- Extracted text:
=== Section Start ===
• Pain · Mar 2001

    Randomized Controlled Trial Clinical Trial

    Habituation of the early pain-specific respiratory response in sustained pain.

    • Y Kato, C J Kowalski, and C S Stohler.
    • Department of Biologic and Materials Sciences, University of Michigan, 1011 N University D3228, Ann Arbor, MI 48109-1078, USA.
    • Pain. 2001 Mar 1; 91 (1-2): 57-63.

    AbstractNeurokinin-1 receptor and mu-opioid receptor agonists affect respiratory rhythm when injected directly into the preBötzinger brainstem complex, which is the hypothesized site for respiratory rhythmogenesis in mammals (Science 286 (1999) 1566). Early stress-induced analgesia (SIA) is naloxone-insensitive and as such considered independent of the activation of the mu-opioid system. Prolonged application of electrical shocks, however, produces analgesia that is mediated by the mu-opioid system (Science 208 (1980) 623). Together these findings suggest that any early pain-specific increased respiration should be attenuated in the tonic state of pain. Ten healthy, pain-free female volunteer subjects participated in this experimental study involving deep acute and tonic pain. The experimental design included three conditions: (1) baseline; (2) pain; and (3) a placebo control stimulus. Experimental pain was induced by the infusion of hypertonic saline into the masseter muscle. Infusion of isotonic saline in the contralateral masseter was used as a control. Blinded subjects were randomly assigned to a particular sequential order of the experimental stages, i.e. hypertonic saline infusion preceded the isotonic saline infusion or vice versa. Respiration rate, mean peak inspiratory and expiratory flow rates, and the minute ventilation volume quantified breathing. Results indicate that effects on respiration were pain-specific and that the early effects on respiration were significantly attenuated in sustained pain. In the early stage of pain, all monitored variables (respiration rate, minute ventilation volume, and inspiratory and expiratory flow rates) were elevated to statistically significant degrees when compared to measurements taken at baseline or during control infusion. Only respiration rate continued to be significantly elevated in sustained pain. We concluded that rhythmogenic neurons in the preBötzinger brainstem complex appear as the likely target for pro-nociceptive and anti-nociceptive input, explaining both the observed initial facilitation and subsequent habituation of respiration in early and sustained pain.
=== Section End ===
- What to do:
- A) Could you give the pain study's text again from "Habituation of the" up to and including "MI 48109-1078, USA.", with "respiratory response" renamed to "breathing response"?
- B) Which measures does the pain study say quantified breathing? List all of them.

- Provided data:
=== Section Start ===
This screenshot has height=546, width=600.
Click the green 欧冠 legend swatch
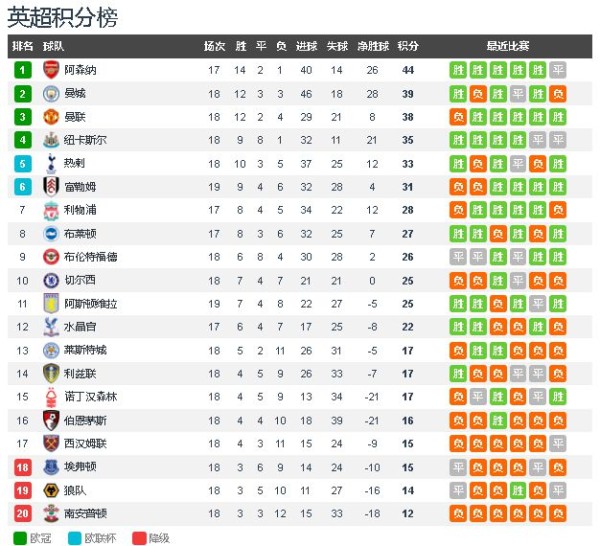tap(20, 538)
=== Section End ===
- Answers below:
- A)
Habituation of the early pain-specific breathing response in sustained pain.

    • Y Kato, C J Kowalski, and C S Stohler.
    • Department of Biologic and Materials Sciences, University of Michigan, 1011 N University D3228, Ann Arbor, MI 48109-1078, USA.

- B)
- Respiration rate
- Mean peak inspiratory flow rate
- Mean peak expiratory flow rate
- Minute ventilation volume